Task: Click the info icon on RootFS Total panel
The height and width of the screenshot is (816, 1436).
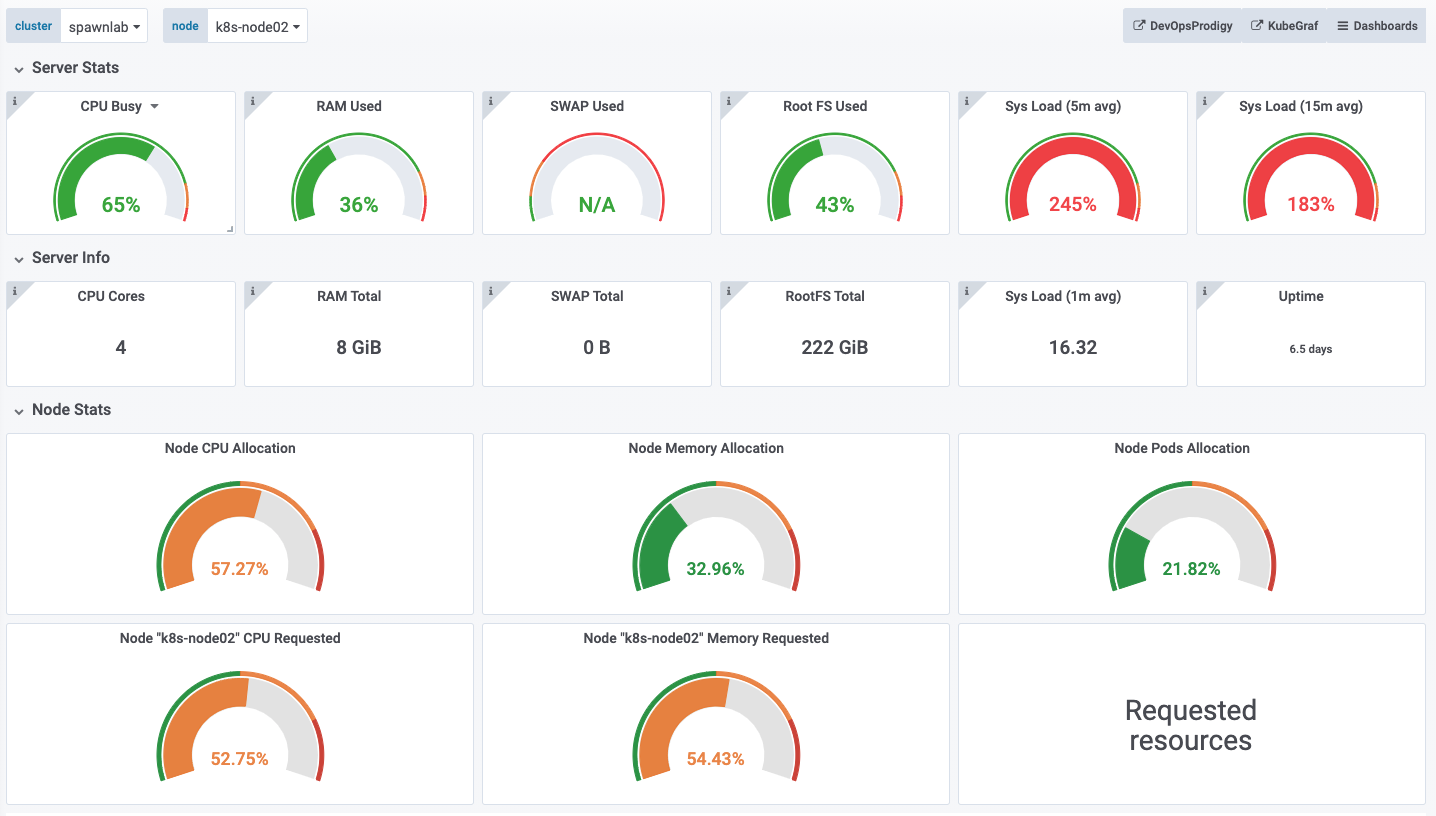Action: pyautogui.click(x=728, y=290)
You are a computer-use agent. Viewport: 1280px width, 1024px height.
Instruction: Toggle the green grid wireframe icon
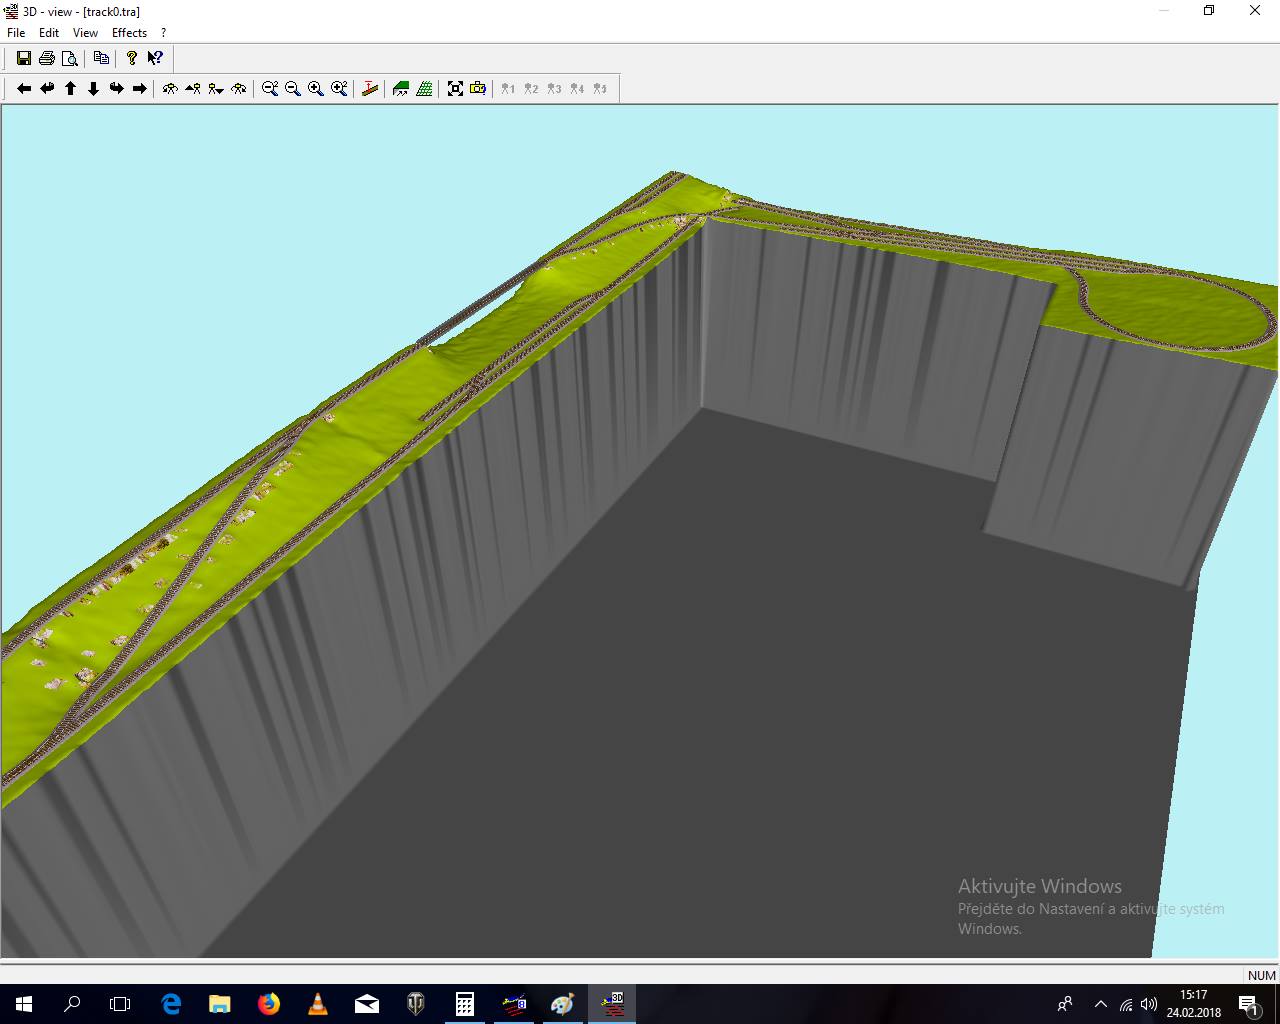[x=425, y=89]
════
# WRITTEN TASK:
Pull out every line of the rows above that contains the string "height", and copy each line in full.

# RESPONSE:
The height and width of the screenshot is (816, 1436).
You are a computer-use agent. Viewport: 1280px width, 1024px height.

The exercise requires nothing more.